##### Passage

REMEMBER THE MAGIC

Tonight, a friend walked me around their space, showing me the works of art left to her. A precious, sweet remembrance of a dear friend.

Tomorrow, I drive to upstate New York to visit an aunt in the hospital. She’s not an artist by definition, but she made people laugh and smile. What else is art but joy?

Remember the laughter, the smiles, the experences along the way. Celebrate the sunset, the dinner together, the conversations that flow like music into the evening.

GROWING WITHOUT SOCIAL MEDIA

Just got off a call with Deanna Seymour, talking about my work with Social Media Escape Club.

When talking about “how I find new people” since I’m not on social media, I just said I meet new people all the time and do cool stuff with good people, like the podcast we were recording!

I then explained that a few of her listeners will hear my interview and go, hey! Seth seems cool, I’m gonna go check him out!

Deanna then hit the nail on the head, then, reminding everyone; “a few.”

Me being on one podcast won’t bring in 1000 new subscribers probably. But hey, maybe 3 or 5 or 10 people over a month, right?

Stop thinking of posting on social media and the infinite reach. Put value in showing up for 10 people.

##########

## Work instruction 1
Answer these questions about the post:
(a) Where does the writer plan to drive tomorrow, and why?
(b) What is the name of the work the writer discussed on the call with Deanna Seymour?
(c) The final line says to put value in showing up for how many people?
## Work instruction 2
Copy the post word for word, starting at "REMEMBER THE MAGIC" and ending at "Media Escape Club.".

##### Entries shown

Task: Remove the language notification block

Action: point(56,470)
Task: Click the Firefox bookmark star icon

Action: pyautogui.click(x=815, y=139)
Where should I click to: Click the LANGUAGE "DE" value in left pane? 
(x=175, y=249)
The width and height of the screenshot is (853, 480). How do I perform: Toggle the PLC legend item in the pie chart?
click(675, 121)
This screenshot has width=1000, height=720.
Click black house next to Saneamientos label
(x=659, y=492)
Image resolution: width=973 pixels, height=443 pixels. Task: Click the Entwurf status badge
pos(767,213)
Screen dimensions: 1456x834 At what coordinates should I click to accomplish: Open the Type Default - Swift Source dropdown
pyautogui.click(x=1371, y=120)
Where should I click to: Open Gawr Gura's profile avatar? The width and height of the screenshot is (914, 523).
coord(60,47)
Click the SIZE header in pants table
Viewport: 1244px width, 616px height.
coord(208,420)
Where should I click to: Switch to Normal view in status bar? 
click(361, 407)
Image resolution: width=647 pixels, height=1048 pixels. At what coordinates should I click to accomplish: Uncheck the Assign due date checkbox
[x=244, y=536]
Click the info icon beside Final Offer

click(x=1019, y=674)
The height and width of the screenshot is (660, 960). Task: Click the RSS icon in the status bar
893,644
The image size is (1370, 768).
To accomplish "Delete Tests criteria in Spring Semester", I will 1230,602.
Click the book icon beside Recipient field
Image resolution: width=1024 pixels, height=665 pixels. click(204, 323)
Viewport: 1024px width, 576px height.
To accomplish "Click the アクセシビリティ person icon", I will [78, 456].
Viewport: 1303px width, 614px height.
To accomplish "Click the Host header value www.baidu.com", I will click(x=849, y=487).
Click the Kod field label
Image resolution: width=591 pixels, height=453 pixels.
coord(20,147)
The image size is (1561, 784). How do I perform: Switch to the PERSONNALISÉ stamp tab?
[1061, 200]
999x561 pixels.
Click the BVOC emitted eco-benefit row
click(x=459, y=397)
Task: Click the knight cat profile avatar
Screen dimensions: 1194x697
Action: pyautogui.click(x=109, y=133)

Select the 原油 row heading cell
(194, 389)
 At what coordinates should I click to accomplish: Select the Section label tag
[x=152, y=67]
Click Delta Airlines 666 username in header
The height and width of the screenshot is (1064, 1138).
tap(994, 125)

##########

## Result 1
(a) To upstate New York, to visit an aunt in the hospital.
(b) Social Media Escape Club.
(c) 10 people.

## Result 2
REMEMBER THE MAGIC

Tonight, a friend walked me around their space, showing me the works of art left to her. A precious, sweet remembrance of a dear friend.

Tomorrow, I drive to upstate New York to visit an aunt in the hospital. She’s not an artist by definition, but she made people laugh and smile. What else is art but joy?

Remember the laughter, the smiles, the experences along the way. Celebrate the sunset, the dinner together, the conversations that flow like music into the evening.

GROWING WITHOUT SOCIAL MEDIA

Just got off a call with Deanna Seymour, talking about my work with Social Media Escape Club.